==== EXERCISE TEXT ====
The house is full of a different crowd from the Warrens, including some of the "outsiders," such as the island's newly arrived—and only—police officer, John. He's a Kiwi who served with the United Nations in East Timor and requested to be sent to Pitcairn. "I left the world's largest police force for the world's smallest," John shouts over Bonnie Tyler's "Total Eclipse of the Heart." "I've always dreamt of coming to Pitcairn; this island is a legend."

That night, as I walk back to Meralda's, the full moon is up and shining so brightly the clouds cast dark shadows on the sea. I find myself thinking that maybe some of what's so intriguing about Pitcairn isn't what the island has, but what it doesn't have: no traffic, no crowds, no cell phones. (People call one another by radio.) I wonder about the isolation and size—Pitcairn is only slightly larger than Central Park—but remember what a woman told me at Andrew's party. "Pitcairn is the loneliest place in the world," she said, "But you're never alone. You're surrounded by people."

My time on the island goes quickly; Meralda is constantly on the go with me in tow. "Everyone thinks that island life is just sitting in a hammock under a coconut tree drinking piña coladas," she says. "We don't pay income tax on the island; instead we have a community obligation to work on projects. Everyone has several jobs. I've been a nurse, police officer, radio operator, storekeeper, and immigration officer. Now I'm a cultural teacher and I check the seismic equipment." One morning she slips on what looks like a baggy white fencing suit, and we head off to check her hives—she's also Pitcairn's beekeeper. The island's bees have never been exposed to pesticides and make the purest honey in the world—the Queen is said to be a fan.
====
# WHAT YOU NEED TO DO
Quote the Pitcairn passage word for word, starting at "My time on the" and ending at "to be a fan.". The lines after this point are separate from the Pitcairn passage.
==== RECORDED DATA ====
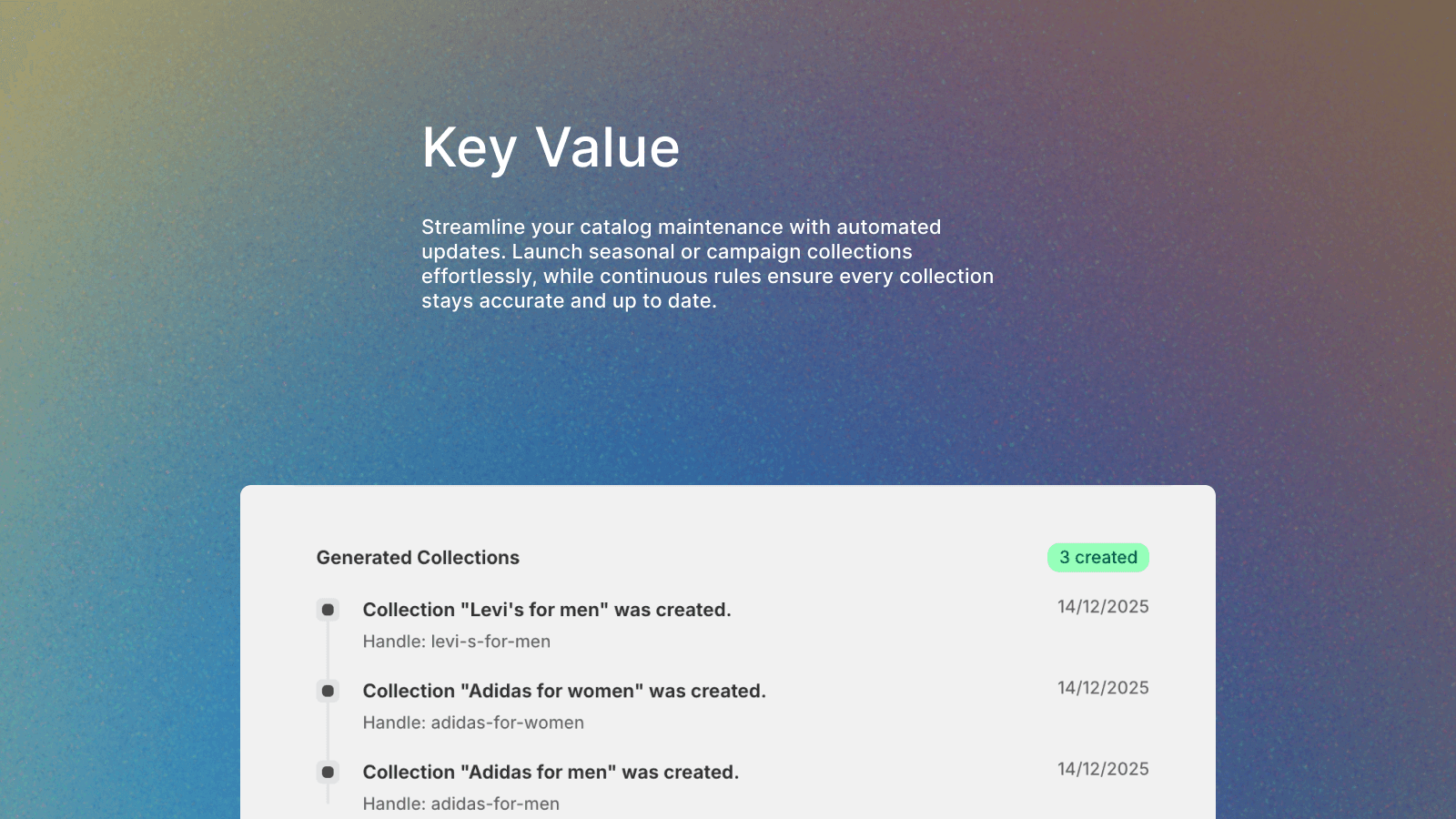Toggle the Adidas for women creation status
This screenshot has height=819, width=1456.
564,692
====
# RESULT FOR THIS TASK
My time on the island goes quickly; Meralda is constantly on the go with me in tow. "Everyone thinks that island life is just sitting in a hammock under a coconut tree drinking piña coladas," she says. "We don't pay income tax on the island; instead we have a community obligation to work on projects. Everyone has several jobs. I've been a nurse, police officer, radio operator, storekeeper, and immigration officer. Now I'm a cultural teacher and I check the seismic equipment." One morning she slips on what looks like a baggy white fencing suit, and we head off to check her hives—she's also Pitcairn's beekeeper. The island's bees have never been exposed to pesticides and make the purest honey in the world—the Queen is said to be a fan.